■ Dataset entries

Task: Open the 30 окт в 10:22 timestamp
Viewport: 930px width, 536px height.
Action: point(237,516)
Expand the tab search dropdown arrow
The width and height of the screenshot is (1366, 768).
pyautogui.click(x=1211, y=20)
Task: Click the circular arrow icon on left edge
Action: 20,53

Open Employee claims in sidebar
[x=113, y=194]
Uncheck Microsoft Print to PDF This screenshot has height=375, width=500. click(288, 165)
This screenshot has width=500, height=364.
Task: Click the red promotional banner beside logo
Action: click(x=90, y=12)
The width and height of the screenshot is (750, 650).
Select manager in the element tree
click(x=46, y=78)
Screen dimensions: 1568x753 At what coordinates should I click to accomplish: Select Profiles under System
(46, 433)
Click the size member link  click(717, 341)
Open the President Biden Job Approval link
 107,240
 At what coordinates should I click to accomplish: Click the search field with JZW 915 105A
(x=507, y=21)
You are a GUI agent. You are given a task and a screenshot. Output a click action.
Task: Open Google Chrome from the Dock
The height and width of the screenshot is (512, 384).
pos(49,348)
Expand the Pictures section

■ Task prompt
Output the entries above in their entirety, exactly as written.

■ Exercise result
Task: Open the 30 окт в 10:22 timestamp
Viewport: 930px width, 536px height.
Action: point(237,516)
Expand the tab search dropdown arrow
The width and height of the screenshot is (1366, 768).
pyautogui.click(x=1211, y=20)
Task: Click the circular arrow icon on left edge
Action: 20,53

Open Employee claims in sidebar
[x=113, y=194]
Uncheck Microsoft Print to PDF This screenshot has height=375, width=500. click(288, 165)
This screenshot has width=500, height=364.
Task: Click the red promotional banner beside logo
Action: click(x=90, y=12)
The width and height of the screenshot is (750, 650).
Select manager in the element tree
click(x=46, y=78)
Screen dimensions: 1568x753 At what coordinates should I click to accomplish: Select Profiles under System
(46, 433)
Click the size member link  click(717, 341)
Open the President Biden Job Approval link
 107,240
 At what coordinates should I click to accomplish: Click the search field with JZW 915 105A
(x=507, y=21)
You are a GUI agent. You are given a task and a screenshot. Output a click action.
Task: Open Google Chrome from the Dock
The height and width of the screenshot is (512, 384).
pos(49,348)
Expand the Pictures section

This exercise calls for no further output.